Latest revision as of 20:09, 25 October 2021

  • Martin Pitt: Why is there an "install the test" step? That seems thoroughly unnecessary with keeping the tests in dist-git, and in fact should be avoided as /usr/ really should remain package manager territory.
  • Stef Walter: Is the run-tests.yml in the top level of the dist-git repo? If not, the standard should document the subdirectory that it lives in. The examples are confusing here although the standard says the tests are stored in dist-git the examples are not dist-git style repositories.
  • Stef Walter: By default, Ansible sets the current directory to the one that stores the playbook. The output artifacts always end up in the same directory as run-tests.yml. Should we make an environment variable or somehow specify a fixed directory where they should go?
  • Handling test subjects in Ansible is hard. Should we have different entry point scripts for different kinds of test subjects? For example test-rpm.yml and test-qcow2.yml and test-module.yml and test-ostree.yml. These playbooks could share Ansible roles and modules, or invoke one another (eg: against a VM the first ansible playbook provisioned).
  • re "thinking of linch-pin": These things come/go, better to reference the cloud-control bits indirectly.
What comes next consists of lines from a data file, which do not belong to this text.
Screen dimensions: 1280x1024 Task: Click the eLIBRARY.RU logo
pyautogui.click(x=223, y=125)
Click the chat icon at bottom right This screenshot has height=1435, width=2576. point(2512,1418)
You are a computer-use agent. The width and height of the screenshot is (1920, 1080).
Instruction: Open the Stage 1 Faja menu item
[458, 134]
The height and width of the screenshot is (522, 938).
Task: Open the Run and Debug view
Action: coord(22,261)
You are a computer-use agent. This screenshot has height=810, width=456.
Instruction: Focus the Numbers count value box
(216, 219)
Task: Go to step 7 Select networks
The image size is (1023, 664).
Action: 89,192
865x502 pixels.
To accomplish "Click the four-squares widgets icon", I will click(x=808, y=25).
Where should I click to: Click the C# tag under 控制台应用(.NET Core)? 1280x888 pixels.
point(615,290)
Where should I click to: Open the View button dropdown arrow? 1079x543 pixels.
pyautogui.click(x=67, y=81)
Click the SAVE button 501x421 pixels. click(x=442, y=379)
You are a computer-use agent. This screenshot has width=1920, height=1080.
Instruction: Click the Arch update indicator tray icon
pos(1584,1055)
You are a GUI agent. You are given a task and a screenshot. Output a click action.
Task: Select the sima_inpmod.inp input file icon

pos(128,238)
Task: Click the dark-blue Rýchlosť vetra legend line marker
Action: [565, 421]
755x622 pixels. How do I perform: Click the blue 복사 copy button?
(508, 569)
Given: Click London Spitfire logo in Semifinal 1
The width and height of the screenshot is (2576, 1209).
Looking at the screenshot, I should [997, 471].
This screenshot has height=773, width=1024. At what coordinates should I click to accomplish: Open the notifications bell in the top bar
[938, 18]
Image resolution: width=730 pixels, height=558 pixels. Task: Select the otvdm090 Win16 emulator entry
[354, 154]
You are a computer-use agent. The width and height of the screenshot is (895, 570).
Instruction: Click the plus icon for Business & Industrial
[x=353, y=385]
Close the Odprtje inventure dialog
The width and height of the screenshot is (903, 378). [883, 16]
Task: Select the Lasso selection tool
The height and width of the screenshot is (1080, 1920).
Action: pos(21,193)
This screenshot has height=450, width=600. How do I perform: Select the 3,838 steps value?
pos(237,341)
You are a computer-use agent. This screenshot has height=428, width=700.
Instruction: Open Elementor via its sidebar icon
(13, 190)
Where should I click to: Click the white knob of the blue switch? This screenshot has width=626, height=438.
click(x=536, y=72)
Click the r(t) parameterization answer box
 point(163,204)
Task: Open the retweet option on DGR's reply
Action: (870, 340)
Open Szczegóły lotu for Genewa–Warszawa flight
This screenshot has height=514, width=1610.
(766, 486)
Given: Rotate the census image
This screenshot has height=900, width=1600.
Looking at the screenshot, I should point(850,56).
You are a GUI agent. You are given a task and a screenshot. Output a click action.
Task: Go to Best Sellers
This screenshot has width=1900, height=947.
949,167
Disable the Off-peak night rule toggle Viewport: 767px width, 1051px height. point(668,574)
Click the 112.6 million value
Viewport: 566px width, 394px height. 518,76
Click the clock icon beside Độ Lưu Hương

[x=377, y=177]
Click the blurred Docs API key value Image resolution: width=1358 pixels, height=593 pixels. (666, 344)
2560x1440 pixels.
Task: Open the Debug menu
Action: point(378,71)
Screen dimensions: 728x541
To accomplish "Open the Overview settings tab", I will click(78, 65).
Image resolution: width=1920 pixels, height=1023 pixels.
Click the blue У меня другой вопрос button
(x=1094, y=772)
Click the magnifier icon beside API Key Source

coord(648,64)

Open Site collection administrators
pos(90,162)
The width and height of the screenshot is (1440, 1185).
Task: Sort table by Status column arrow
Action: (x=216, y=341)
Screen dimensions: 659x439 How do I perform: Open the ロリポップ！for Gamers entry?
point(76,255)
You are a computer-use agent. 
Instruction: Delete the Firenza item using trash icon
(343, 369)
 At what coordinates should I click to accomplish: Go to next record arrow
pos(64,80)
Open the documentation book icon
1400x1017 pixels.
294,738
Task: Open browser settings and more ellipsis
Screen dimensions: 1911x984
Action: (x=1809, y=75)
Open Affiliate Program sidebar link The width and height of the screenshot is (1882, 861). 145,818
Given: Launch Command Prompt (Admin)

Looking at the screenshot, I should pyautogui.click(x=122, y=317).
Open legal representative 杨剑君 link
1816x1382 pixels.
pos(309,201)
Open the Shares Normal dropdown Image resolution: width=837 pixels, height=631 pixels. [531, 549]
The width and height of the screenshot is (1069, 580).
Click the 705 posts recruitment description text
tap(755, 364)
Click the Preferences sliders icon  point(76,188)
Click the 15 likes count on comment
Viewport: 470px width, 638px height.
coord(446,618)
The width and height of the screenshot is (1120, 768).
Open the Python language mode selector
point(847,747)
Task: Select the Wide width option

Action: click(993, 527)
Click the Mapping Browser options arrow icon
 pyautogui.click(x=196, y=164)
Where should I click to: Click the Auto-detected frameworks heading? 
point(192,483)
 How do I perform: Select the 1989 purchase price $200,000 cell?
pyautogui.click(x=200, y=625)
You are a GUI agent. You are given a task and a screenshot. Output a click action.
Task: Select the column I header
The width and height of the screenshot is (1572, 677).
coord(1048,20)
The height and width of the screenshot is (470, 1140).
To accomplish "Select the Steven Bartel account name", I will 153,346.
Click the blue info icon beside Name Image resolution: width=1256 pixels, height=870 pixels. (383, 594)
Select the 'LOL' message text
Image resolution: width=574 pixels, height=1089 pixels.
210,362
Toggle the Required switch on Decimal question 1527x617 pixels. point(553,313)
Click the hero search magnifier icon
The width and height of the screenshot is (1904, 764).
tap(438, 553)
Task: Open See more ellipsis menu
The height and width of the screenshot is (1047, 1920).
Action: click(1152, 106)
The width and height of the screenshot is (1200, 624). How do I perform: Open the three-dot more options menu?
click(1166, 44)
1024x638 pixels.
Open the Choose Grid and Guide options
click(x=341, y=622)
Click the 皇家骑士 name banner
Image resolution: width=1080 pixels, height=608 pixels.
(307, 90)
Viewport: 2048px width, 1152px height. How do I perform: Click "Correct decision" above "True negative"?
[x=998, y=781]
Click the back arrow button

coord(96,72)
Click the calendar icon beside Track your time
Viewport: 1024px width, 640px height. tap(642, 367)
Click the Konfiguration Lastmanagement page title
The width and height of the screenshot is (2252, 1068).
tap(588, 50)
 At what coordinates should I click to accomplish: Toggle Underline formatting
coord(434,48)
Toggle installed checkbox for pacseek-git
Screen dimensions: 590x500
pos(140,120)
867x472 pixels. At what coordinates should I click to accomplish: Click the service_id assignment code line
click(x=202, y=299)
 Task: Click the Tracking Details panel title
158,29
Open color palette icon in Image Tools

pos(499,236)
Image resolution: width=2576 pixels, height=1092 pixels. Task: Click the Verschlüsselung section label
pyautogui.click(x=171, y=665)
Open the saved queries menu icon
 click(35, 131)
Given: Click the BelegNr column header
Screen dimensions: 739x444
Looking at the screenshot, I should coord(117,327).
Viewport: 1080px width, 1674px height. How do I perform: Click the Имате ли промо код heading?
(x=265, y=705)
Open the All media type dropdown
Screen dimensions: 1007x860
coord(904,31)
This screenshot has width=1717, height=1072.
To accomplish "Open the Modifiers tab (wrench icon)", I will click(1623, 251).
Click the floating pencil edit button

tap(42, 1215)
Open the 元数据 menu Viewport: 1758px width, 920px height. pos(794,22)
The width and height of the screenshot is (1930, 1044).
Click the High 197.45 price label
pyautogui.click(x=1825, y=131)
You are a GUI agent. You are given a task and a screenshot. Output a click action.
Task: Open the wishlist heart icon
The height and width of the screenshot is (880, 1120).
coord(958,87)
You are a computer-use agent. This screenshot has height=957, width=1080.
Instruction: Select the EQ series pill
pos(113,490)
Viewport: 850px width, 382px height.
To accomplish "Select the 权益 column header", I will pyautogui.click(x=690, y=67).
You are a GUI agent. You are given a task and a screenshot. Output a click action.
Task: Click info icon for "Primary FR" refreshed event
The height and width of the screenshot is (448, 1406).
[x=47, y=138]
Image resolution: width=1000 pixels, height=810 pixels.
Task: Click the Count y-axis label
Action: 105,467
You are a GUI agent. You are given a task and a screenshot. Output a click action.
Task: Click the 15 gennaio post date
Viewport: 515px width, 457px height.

This can be done simply in ansible by a role that:
   * The inventory-name of a host is defined in a variable
   * Run a list of asserts, defined in a variable (verifies expected state)
   * Run a command defined by a variable, output expected to be / parsed as YAML.
   * Use add_host against the output YAML
   * Profit

Just make that role shared via the central-repo, and every package can use whatever provisioning system/setup/script it wants to.